RECORDS FOR THE EXERCISE START

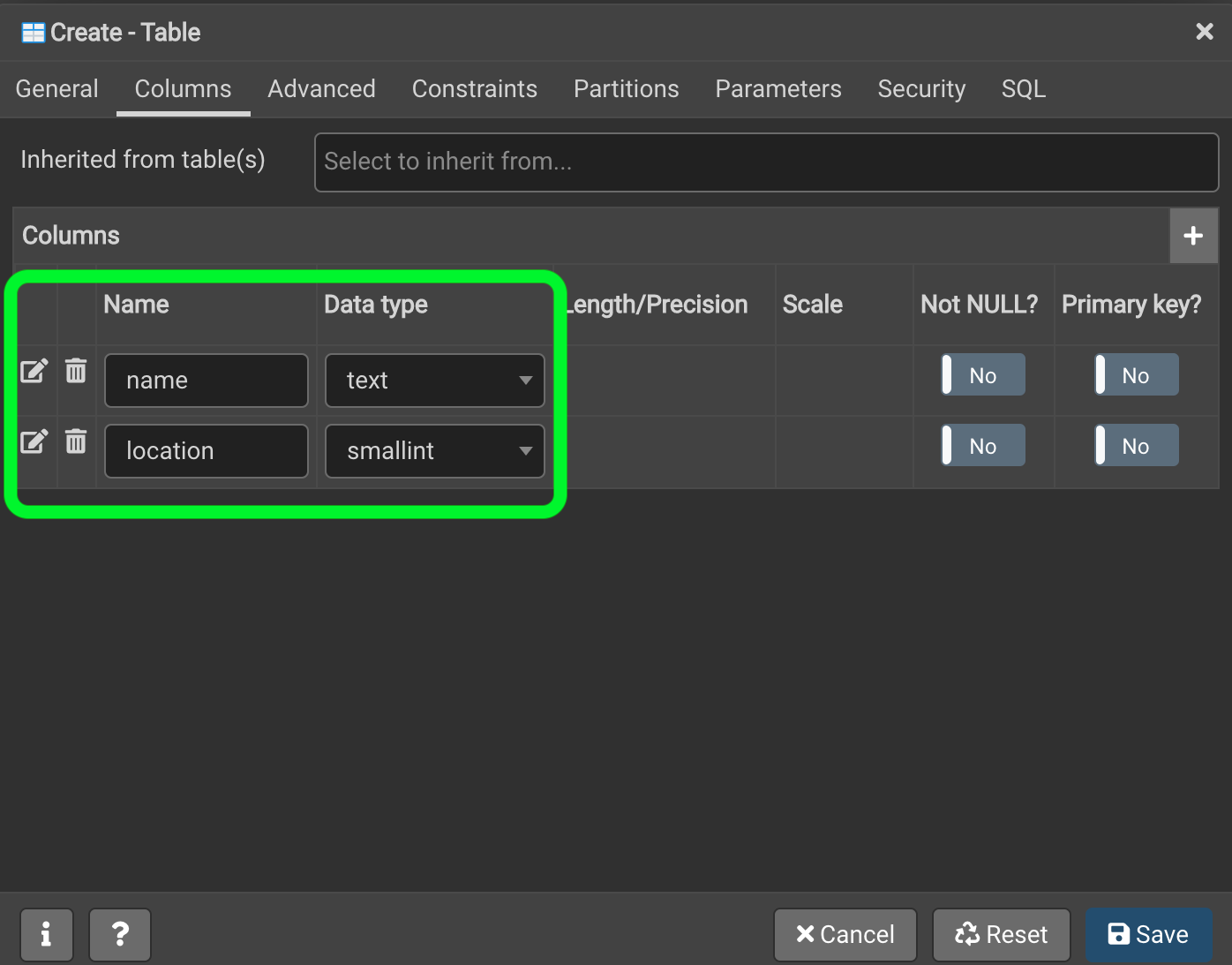This screenshot has height=965, width=1232.
Task: Delete the name column using its trash icon
Action: click(76, 372)
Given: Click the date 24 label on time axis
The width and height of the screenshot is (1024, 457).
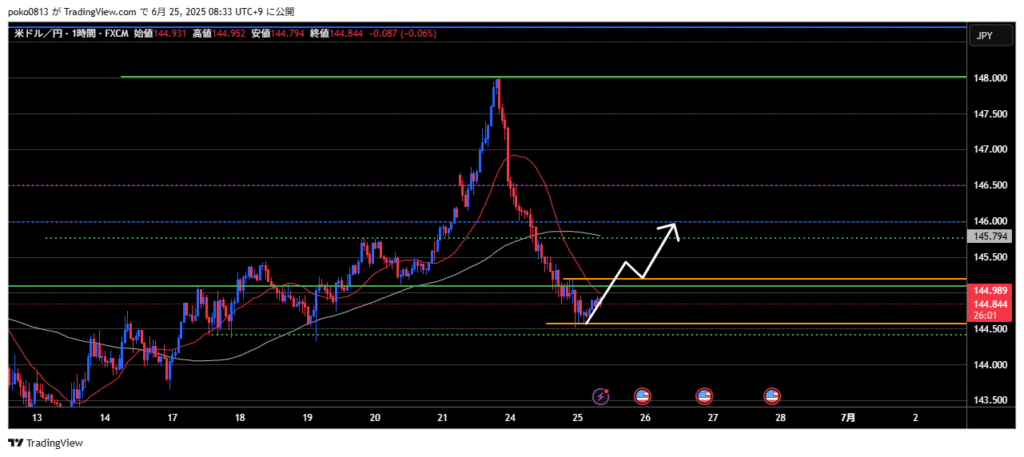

RECORDS FOR THE EXERCISE END

== WHAT IS BEING ASKED ==
Your task is to restate word for word the lines from the one containing "Given: Click the date 24 label on time axis" through the last line of the data, both ends included, with no pictures.

== ANSWER FOR THE TASK ==
Given: Click the date 24 label on time axis
The width and height of the screenshot is (1024, 457).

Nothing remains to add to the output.